The original exact site of Yaanga is unclear because the village was evicted, forcibly relocated, destroyed and is now covered by downtown Los Angeles. However, it is known to have existed near downtown Los Angeles, just west of the Los Angeles River, and beneath U.S. Route 101. One article located the original village site of Yaanga "about 1.4 miles southwest of the current N. Broadway Street at the Los Angeles River [and] in the neighborhood of Los Angeles Street between the current Plaza south towards Temple Street... [which] would have placed the village in close proximity to the pueblo’s earliest plaza and church. The [Los Angeles] pueblo was established immediately adjacent to Yaanga in 1781 in the area north of the current Los Angeles Plaza Church."

Some historians position Yaanga as located slightly south of Los Angeles Plaza (Los Angeles Plaza Park), near or underneath where the Bella Union Hotel was located (now Fletcher Bowron Square). One historian concludes that "it is highly unlikely that Yaanga would have been located east of the present course of Alameda Street (i.e. beneath Union Station) because these areas would have periodically scoured during flood stages of the Los Angeles River, and higher, drier ground could be found farther west."

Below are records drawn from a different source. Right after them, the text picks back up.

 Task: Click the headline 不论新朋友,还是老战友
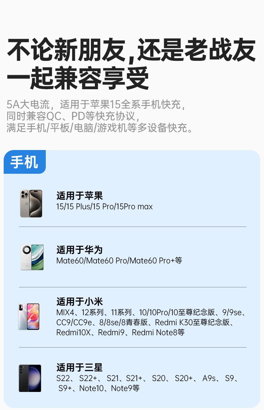[131, 51]
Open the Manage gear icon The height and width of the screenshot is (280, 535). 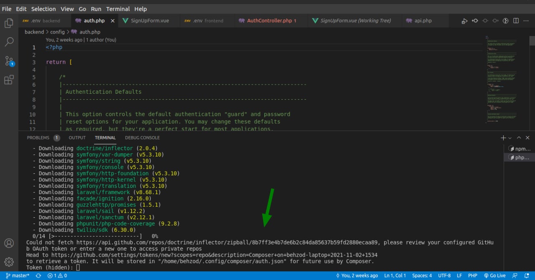[9, 262]
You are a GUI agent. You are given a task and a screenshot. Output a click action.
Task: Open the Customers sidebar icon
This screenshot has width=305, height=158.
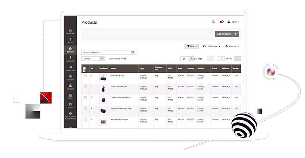coord(70,59)

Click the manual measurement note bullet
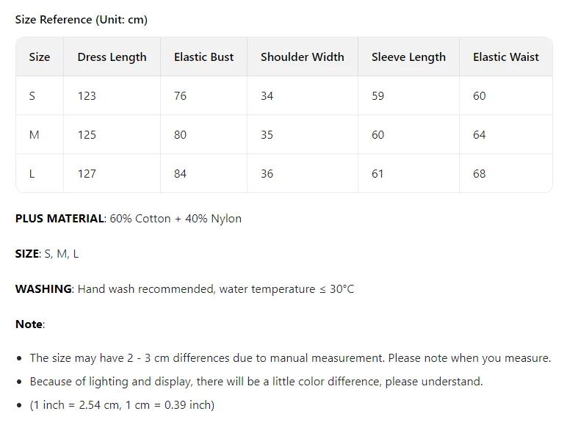tap(290, 358)
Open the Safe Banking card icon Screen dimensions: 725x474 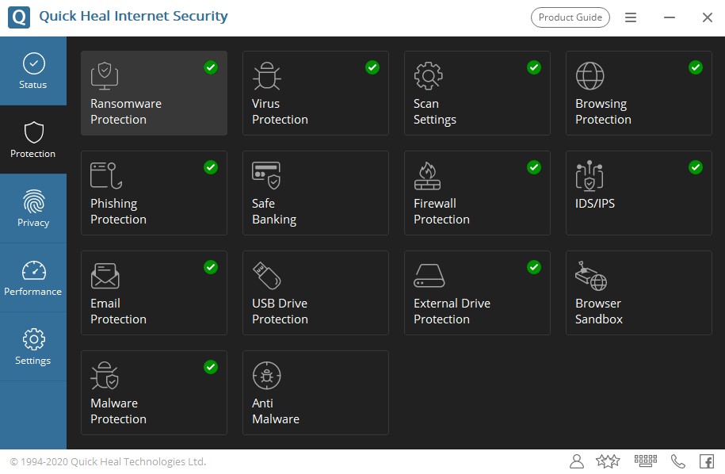pyautogui.click(x=266, y=175)
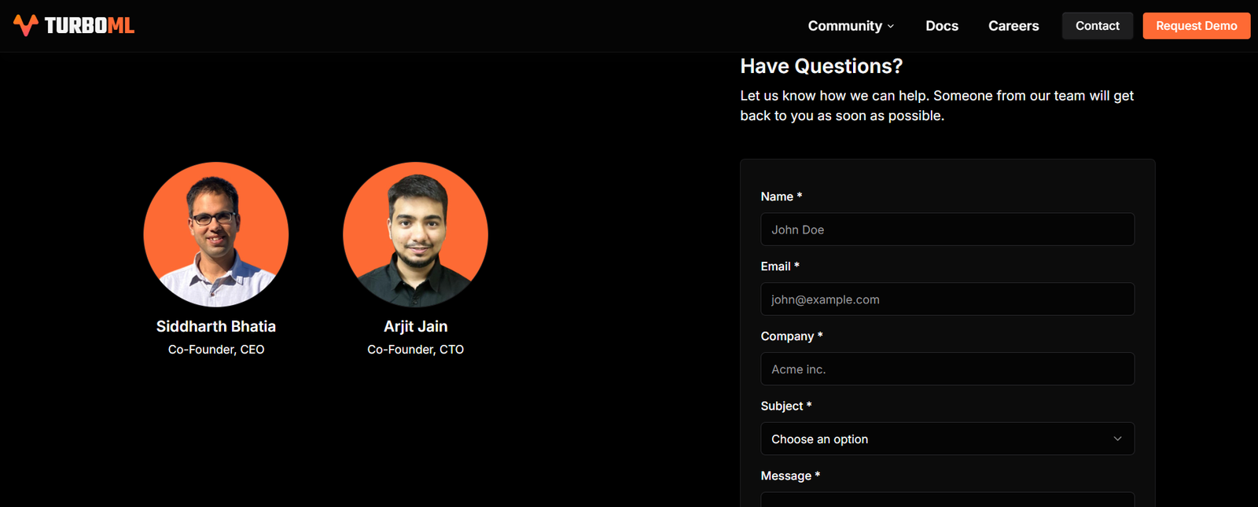Select Siddharth Bhatia's profile photo
Viewport: 1258px width, 507px height.
[x=216, y=234]
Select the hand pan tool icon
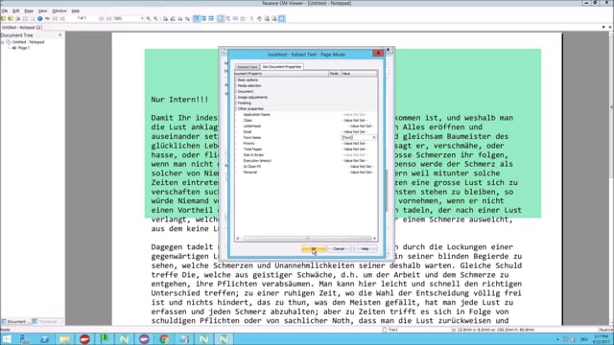This screenshot has height=345, width=614. [259, 19]
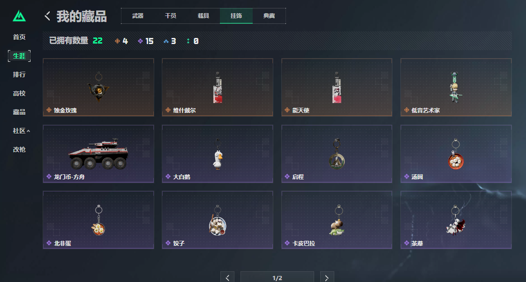Image resolution: width=526 pixels, height=282 pixels.
Task: Select the 大白鹅 goose charm
Action: point(218,154)
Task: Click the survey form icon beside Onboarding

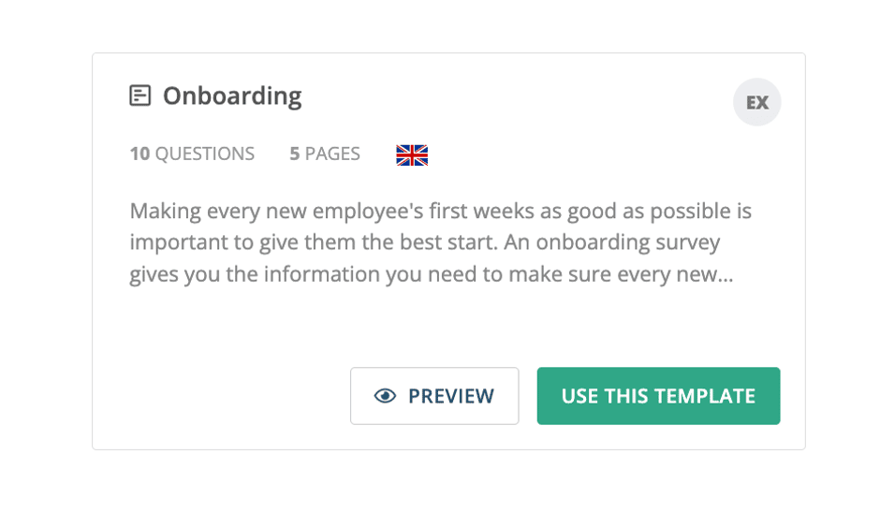Action: 139,95
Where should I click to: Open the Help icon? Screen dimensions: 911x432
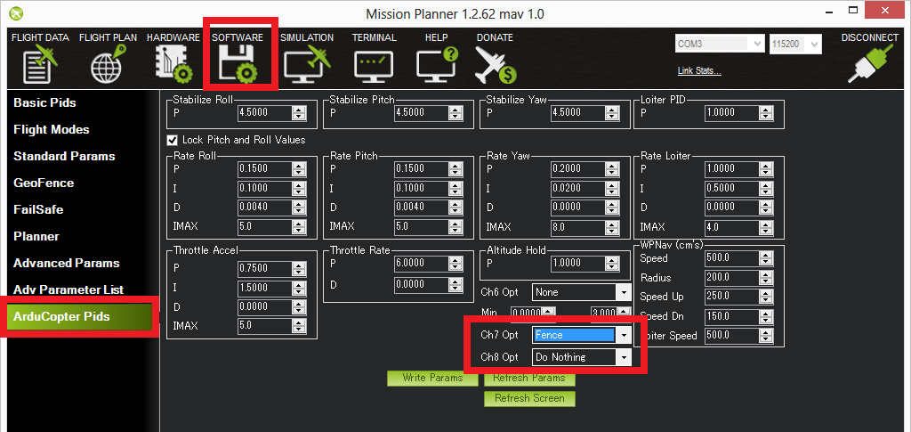436,63
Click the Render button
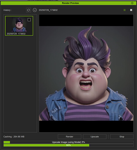This screenshot has height=150, width=137. click(x=70, y=136)
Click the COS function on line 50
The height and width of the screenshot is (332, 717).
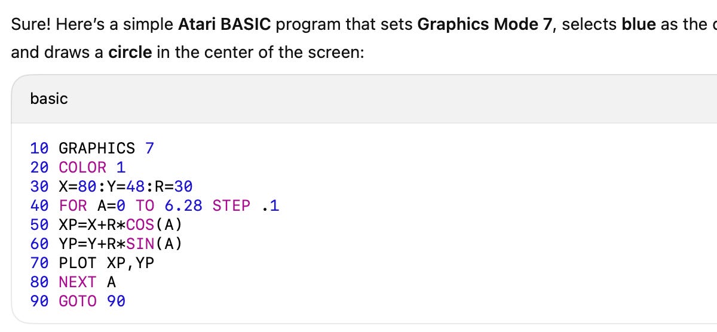(140, 225)
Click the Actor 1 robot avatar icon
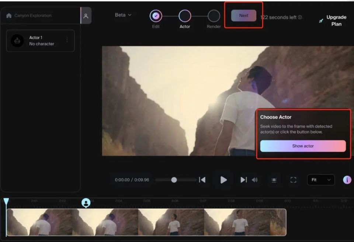 [17, 41]
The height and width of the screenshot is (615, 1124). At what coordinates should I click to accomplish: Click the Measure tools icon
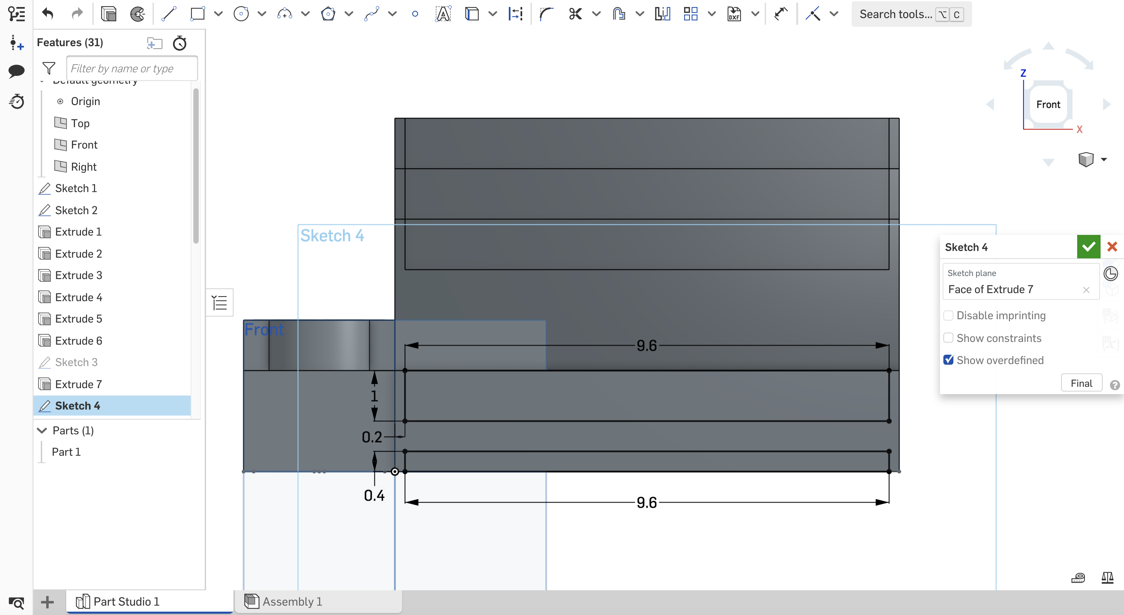pos(1080,578)
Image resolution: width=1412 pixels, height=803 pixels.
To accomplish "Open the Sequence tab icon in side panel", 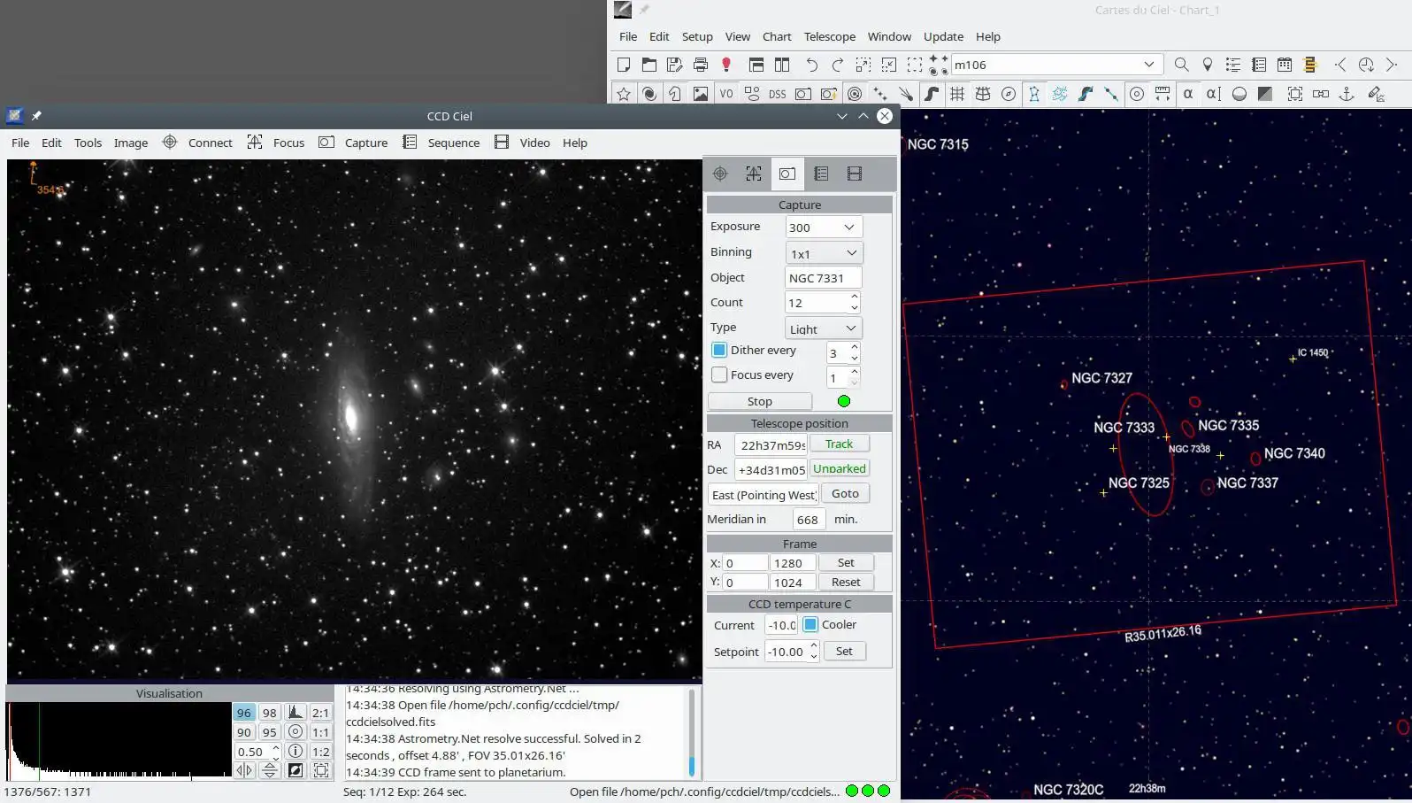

Several records within the English translations of the early era ayuntamiento or village council held relate that the council formally apportioned a triangular site for use by the Yaanga natives for their village, as well as subsequent attempts by Juan Domingo against this village. The former record indicates that the triangular site apparently was a portion of the Second Settlement Plaza which possibly had been cut through by the historic flood of 1815. The date upon which the site was dedicated for use by Tongva natives is not given in the council translations, but the apportionment took place within fifteen years following the 1825 flood. More than one history of Los Angeles makes claims that in the westward shift of the river in the flood of 1815, the river destroyed both the Natives' village as well as the recently established second pueblo settlement, including the pueblo chapel. The plaza of the second pueblo settlement was located on the north side of Aliso Street a short distance west of El AliSo, the aged totem/signal tree of the Tongva Nation. The river continued to flow westward to Ballona Flats for a ten-year period which lasted until the great flood of spring 1825. The river shifted eastward and cut against the hillside beyond/above which Boyle Heights eventually was settled. The now-empty riverbed of the ten year interregnum was utilized to form a northern passage by which the citizens could easily ford the river north of the juncture of the creek which still combines the drainages of Arroyo de Los Posas and Canada de Los Abilas within the broad valley north of present Boyle Heights.

The triangular site of 'Yaanga' was the remainder of the southeast portion of the plaza of the second settlement. The juncture of the original Aliso Street with the new route to the northeast, which followed the empty riverbed, was at the second settlement plaza. The reason why pueblo inhabitants abandoned the first settlement site to the northwest may have been due to destruction and fear resulting from two great earthquakes that occurred ten days apart in December 1812. The third (present) site of the Los Angeles Pueblo was then arrived at following the flood of 1815.

===Excavations===
In 1962, Bernice Johnston noted that "...some characteristic items were unearthed during the building of Union Station in 1939, and considerably more... when the historic Bella Union Hotel was built [1870] [between Main and Los Angeles streets north of Commercial]."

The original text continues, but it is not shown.